Growth story, sharp underwriting edge

The expansion is not without warning signs. Nationwide, still a top-five US pet insurance writer, announced in June 2024 that it would non-renew around 100,000 policies covering several hundred thousand pets - a phased withdrawal it was still executing through 2025. The company told customers the pet insurance industry was "in the midst of a crisis," blaming inflation and rising veterinary costs that had made some products no longer sustainable. ManyPets pulled out of the US market in late 2024. Several Japanese insurers have retrenched under similar pressure. Loss-cost inflation is biting even as topline premium grows - a familiar tension for any underwriter eyeing a hot personal-lines class.

Consolidation is also reshaping the competitive map at speed. Independence Pet Holdings - backed by Warburg Pincus - bought Pets Best from Synchrony in March 2024, adding one of the longest-established US pet brands to its growing stable. Chubb's Healthy Paws purchase a month later was the largest move by a global commercial insurer to date. And JAB's Pinnacle Pet Group, already covered above, has been rolling up European specialists at pace.

Why brokers should care

Pet insurance is currently overwhelmingly sold direct to consumers and is often white-labelled - that is, underwritten by a major insurer but sold under a partner brand like a bank, retailer or telco. Zurich's Australian launch under the Virgin Money name is a textbook example. This has historically pushed the class to the margins of the intermediated market but two trends are changing that calculus.
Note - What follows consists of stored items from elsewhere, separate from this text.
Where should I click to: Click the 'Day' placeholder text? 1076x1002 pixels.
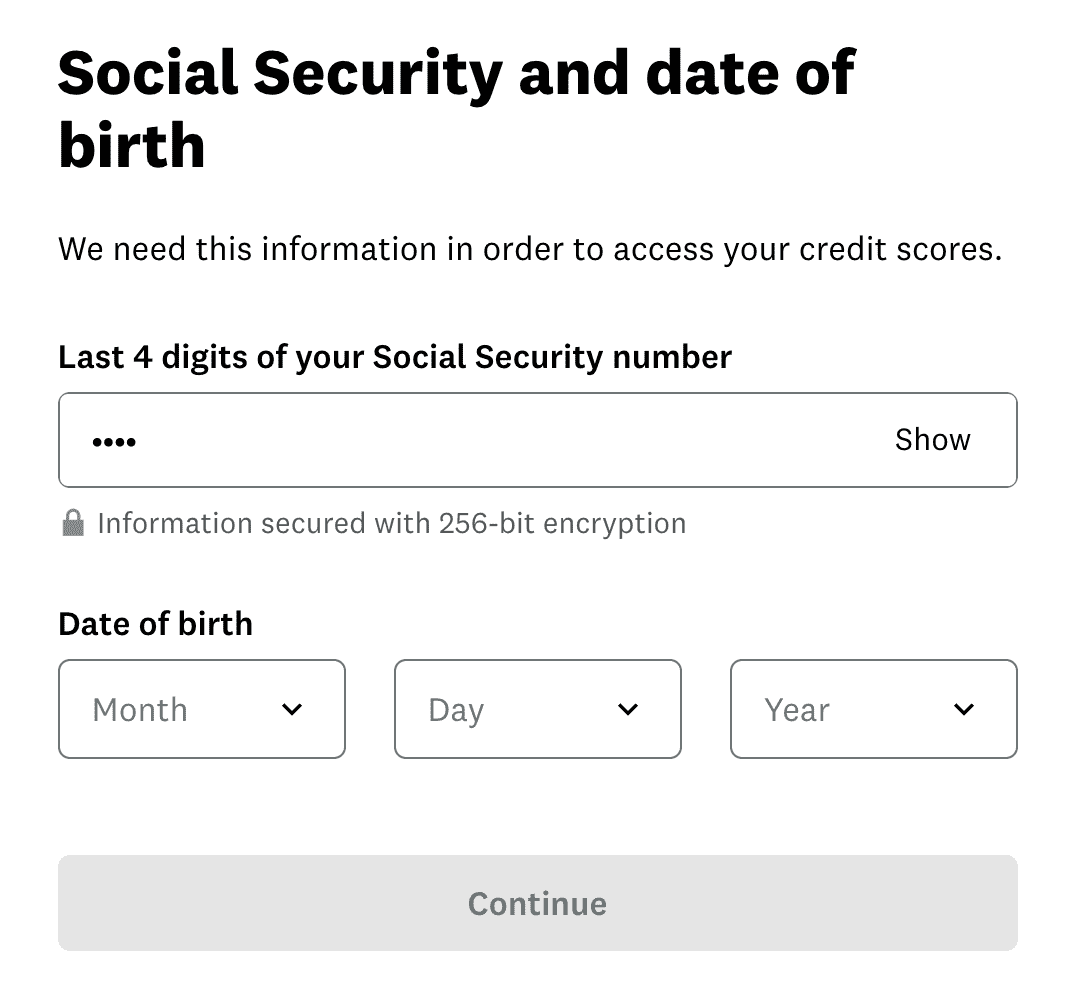pyautogui.click(x=456, y=710)
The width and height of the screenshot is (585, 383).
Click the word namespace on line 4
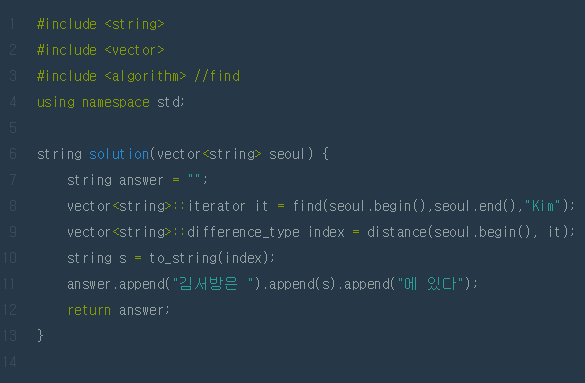coord(116,103)
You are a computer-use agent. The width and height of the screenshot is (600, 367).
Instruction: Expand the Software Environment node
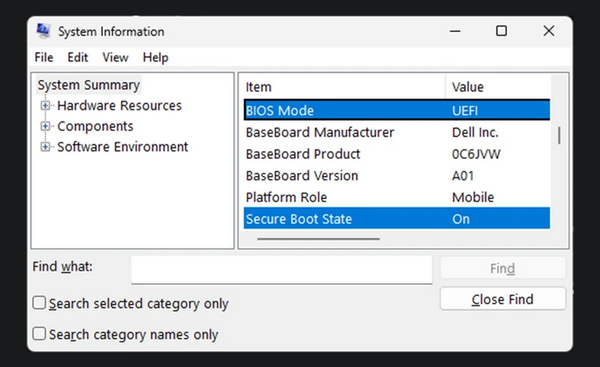45,147
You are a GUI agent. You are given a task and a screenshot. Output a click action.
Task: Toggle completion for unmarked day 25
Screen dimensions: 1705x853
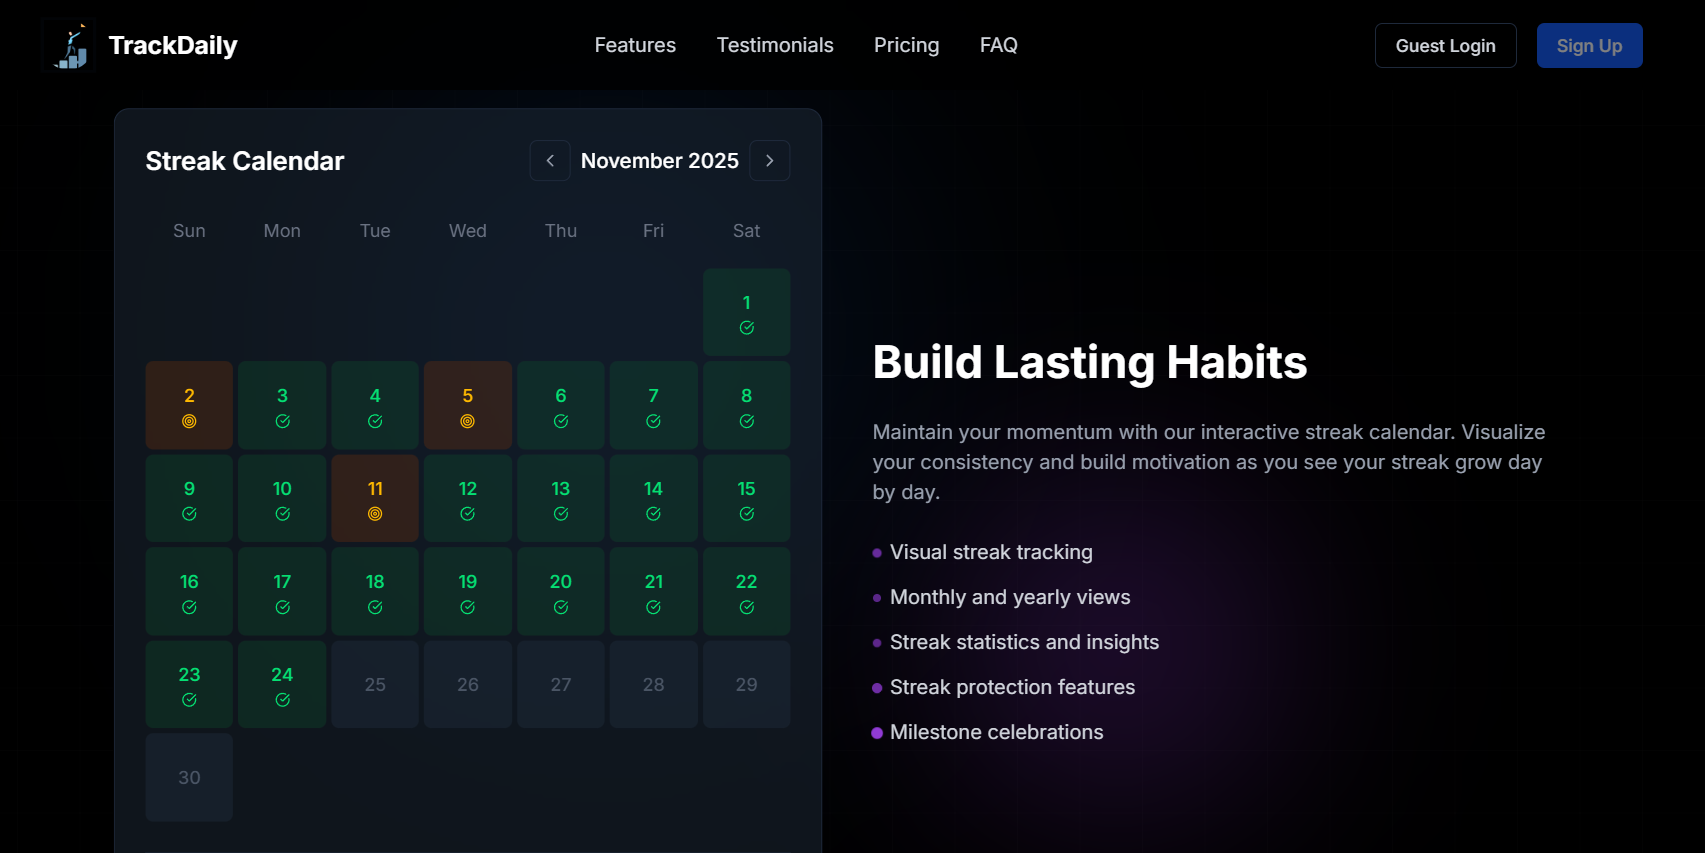[x=374, y=684]
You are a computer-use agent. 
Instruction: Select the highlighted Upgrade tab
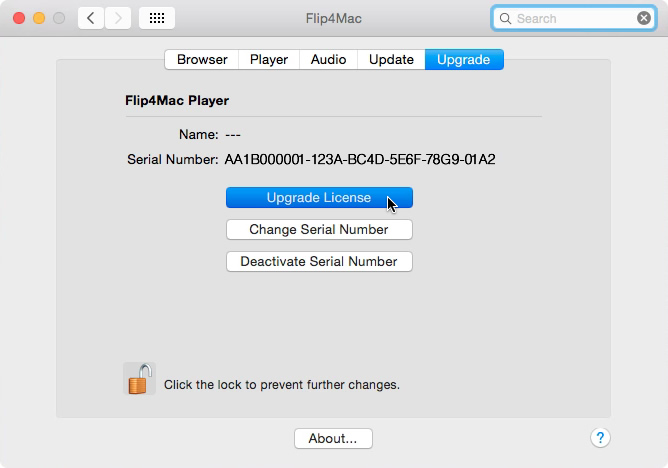point(464,60)
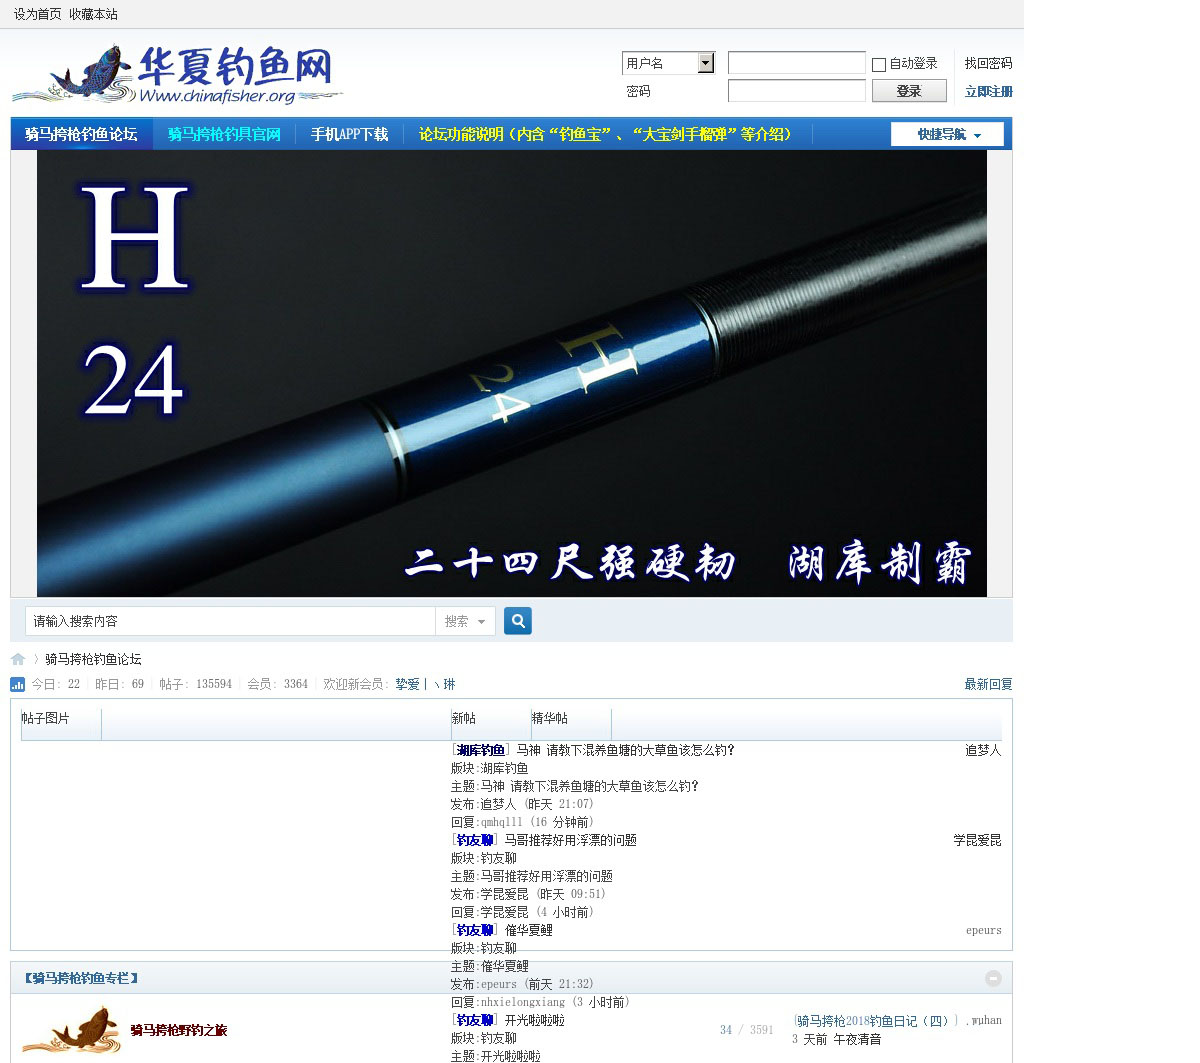
Task: Click the home icon in breadcrumb
Action: [18, 659]
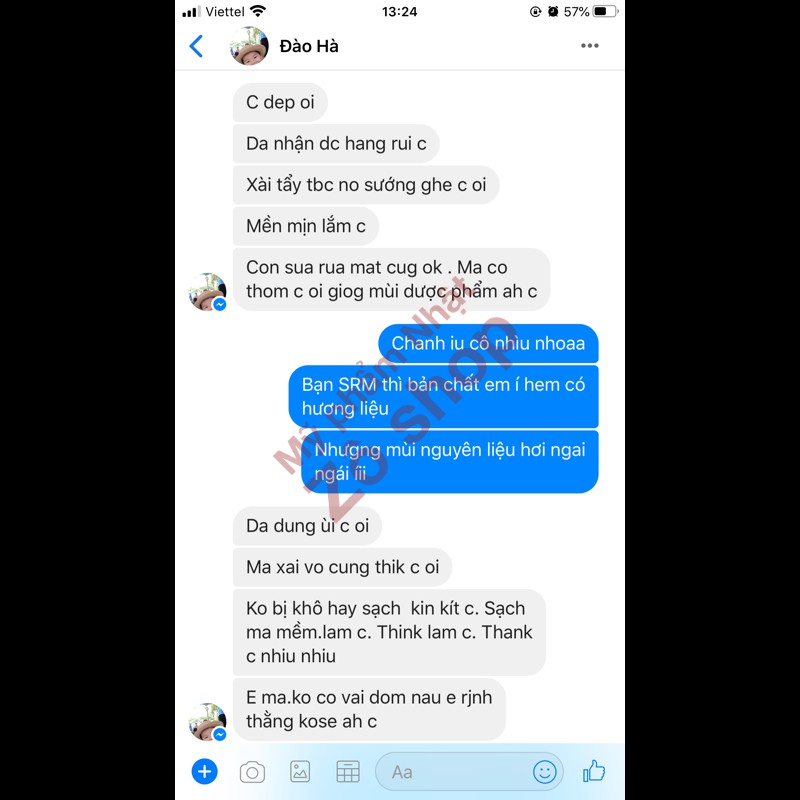
Task: Tap 'Da nhận dc hang rui c' message
Action: click(336, 144)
First, employer-paid distribution is accelerating. Insurance Business has reported a 57% jump in companies offering pet insurance as an employee benefit in 2025 - a conversation that lands squarely with group and voluntary-benefits brokers. Zurich's TrustedPals model, distributed through Mercer's voluntary-benefits channel, is an example. Mordor Intelligence expects embedded and employer channels to drive a growing share of incremental global premium.

Second, the carriers brokers already place commercial business with - Chubb, Allianz, AXA, Munich Re, MetLife and Zurich - are now the same names underwriting Lassie's medical needs. As capacity tightens in pockets of the pet class and major writers reprice or retreat, placement, advice and benefits-design opportunities could increasingly find their way to the intermediary channel.

So the big cats are in the pet game. Brokers who have written it off as a direct-only sideshow may want to take another look.